_Material for this exercise_
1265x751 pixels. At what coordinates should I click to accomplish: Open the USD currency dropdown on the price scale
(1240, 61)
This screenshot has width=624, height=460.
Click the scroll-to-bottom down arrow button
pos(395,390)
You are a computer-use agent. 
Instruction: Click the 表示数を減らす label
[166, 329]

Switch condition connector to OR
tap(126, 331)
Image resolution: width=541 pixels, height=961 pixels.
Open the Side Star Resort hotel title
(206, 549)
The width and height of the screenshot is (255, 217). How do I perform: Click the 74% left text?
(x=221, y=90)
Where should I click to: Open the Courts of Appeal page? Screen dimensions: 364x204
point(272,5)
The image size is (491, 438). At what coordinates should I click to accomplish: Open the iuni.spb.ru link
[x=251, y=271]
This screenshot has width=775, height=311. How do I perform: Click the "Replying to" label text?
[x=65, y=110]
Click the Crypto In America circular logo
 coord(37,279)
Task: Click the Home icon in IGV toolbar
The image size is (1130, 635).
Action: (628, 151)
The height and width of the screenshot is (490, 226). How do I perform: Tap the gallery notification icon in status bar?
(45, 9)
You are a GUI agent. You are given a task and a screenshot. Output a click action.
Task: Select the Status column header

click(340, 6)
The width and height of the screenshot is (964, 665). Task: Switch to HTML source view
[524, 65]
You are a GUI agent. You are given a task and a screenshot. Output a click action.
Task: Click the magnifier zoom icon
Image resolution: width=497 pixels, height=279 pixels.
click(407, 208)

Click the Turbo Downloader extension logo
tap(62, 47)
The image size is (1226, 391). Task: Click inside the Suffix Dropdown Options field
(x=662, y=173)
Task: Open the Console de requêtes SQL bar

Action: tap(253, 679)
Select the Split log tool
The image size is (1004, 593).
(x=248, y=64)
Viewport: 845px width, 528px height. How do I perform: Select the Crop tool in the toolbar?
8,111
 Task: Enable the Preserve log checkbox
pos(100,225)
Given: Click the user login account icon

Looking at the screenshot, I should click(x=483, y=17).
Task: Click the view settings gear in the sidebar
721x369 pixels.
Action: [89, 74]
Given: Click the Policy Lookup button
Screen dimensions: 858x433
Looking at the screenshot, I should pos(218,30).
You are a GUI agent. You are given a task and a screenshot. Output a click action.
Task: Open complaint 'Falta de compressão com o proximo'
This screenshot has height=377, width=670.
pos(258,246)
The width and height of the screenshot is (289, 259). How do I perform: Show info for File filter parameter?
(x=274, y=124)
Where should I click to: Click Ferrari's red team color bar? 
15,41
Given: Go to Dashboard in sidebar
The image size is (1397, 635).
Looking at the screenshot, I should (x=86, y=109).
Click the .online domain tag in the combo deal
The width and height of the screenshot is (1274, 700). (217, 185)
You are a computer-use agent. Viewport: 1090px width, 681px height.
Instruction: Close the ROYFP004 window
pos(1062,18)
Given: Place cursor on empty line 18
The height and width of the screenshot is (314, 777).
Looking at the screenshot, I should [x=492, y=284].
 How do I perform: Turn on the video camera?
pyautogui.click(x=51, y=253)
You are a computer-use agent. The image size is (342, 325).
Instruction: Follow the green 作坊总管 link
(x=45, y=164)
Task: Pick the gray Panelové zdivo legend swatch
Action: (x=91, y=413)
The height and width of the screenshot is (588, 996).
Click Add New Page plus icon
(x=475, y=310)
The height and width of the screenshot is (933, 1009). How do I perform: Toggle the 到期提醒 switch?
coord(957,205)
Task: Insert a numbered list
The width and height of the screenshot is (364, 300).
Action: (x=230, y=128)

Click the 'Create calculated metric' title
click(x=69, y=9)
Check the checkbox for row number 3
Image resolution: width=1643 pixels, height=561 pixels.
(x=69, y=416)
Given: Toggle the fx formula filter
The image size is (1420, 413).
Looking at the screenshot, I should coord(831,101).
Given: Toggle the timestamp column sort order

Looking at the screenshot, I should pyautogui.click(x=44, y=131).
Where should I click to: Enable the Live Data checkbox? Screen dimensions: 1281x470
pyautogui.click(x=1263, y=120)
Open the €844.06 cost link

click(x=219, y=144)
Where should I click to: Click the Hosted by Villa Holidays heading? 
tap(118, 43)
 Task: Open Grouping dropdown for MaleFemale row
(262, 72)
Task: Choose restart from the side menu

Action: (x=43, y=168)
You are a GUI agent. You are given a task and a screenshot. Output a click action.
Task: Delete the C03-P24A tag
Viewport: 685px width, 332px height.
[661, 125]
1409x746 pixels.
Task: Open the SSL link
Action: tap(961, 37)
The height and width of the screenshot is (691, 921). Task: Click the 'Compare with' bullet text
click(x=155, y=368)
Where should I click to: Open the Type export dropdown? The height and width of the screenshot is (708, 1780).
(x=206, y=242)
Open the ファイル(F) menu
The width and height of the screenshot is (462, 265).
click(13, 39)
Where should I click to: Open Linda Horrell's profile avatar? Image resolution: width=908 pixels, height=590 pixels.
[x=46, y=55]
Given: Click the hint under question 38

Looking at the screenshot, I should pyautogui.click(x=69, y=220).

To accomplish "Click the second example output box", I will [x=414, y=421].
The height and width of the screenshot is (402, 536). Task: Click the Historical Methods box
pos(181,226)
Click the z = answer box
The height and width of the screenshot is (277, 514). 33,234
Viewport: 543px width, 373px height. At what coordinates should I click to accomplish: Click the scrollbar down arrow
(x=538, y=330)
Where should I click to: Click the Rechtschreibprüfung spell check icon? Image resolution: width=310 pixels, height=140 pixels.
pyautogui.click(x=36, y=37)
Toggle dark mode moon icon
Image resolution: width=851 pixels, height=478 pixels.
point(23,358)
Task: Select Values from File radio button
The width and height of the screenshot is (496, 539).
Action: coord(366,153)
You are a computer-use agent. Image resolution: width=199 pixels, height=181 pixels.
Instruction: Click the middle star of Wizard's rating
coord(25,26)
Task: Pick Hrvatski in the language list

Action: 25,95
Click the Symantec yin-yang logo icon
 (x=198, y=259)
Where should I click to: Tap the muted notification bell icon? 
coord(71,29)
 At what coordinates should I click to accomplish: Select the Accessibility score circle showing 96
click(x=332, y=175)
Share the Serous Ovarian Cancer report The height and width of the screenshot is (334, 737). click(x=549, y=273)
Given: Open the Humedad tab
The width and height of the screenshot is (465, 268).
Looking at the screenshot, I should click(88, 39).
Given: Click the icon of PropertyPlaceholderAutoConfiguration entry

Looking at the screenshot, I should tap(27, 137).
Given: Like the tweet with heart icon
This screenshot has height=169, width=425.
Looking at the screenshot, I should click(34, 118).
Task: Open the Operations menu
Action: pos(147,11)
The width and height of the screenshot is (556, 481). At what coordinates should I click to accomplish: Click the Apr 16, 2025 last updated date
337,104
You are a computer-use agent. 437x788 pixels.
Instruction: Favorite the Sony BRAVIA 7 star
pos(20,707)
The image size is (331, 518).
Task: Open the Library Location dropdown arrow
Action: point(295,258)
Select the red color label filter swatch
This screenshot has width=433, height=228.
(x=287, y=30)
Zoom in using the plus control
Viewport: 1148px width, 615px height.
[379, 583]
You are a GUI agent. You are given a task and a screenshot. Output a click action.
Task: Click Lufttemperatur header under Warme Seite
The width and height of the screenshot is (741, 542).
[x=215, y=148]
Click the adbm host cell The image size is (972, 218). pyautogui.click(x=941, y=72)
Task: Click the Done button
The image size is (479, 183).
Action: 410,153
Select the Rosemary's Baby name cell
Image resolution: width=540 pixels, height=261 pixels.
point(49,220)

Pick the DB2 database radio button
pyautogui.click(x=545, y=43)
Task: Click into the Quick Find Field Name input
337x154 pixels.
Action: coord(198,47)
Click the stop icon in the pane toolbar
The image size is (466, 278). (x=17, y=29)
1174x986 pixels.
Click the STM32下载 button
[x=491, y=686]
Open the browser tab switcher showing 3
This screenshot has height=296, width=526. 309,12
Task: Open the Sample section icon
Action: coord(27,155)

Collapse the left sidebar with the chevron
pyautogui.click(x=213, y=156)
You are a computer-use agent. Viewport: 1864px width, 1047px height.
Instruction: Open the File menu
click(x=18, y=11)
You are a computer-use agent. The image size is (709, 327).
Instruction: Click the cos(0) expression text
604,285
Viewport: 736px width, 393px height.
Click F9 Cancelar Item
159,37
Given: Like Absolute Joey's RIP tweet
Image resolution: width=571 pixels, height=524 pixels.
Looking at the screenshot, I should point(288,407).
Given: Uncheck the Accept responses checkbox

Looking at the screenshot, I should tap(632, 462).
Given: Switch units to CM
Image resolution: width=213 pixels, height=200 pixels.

_What is required_
Given the records above, return exactly the lines starting at the line containing "Instruction: Click the middle" and ending at the line containing "Given: Open the Humedad tab", including both.

_Written reply_
Instruction: Click the middle star of Wizard's rating
coord(25,26)
Task: Pick Hrvatski in the language list

Action: 25,95
Click the Symantec yin-yang logo icon
 (x=198, y=259)
Where should I click to: Tap the muted notification bell icon? 
coord(71,29)
 At what coordinates should I click to accomplish: Select the Accessibility score circle showing 96
click(x=332, y=175)
Share the Serous Ovarian Cancer report The height and width of the screenshot is (334, 737). click(x=549, y=273)
Given: Open the Humedad tab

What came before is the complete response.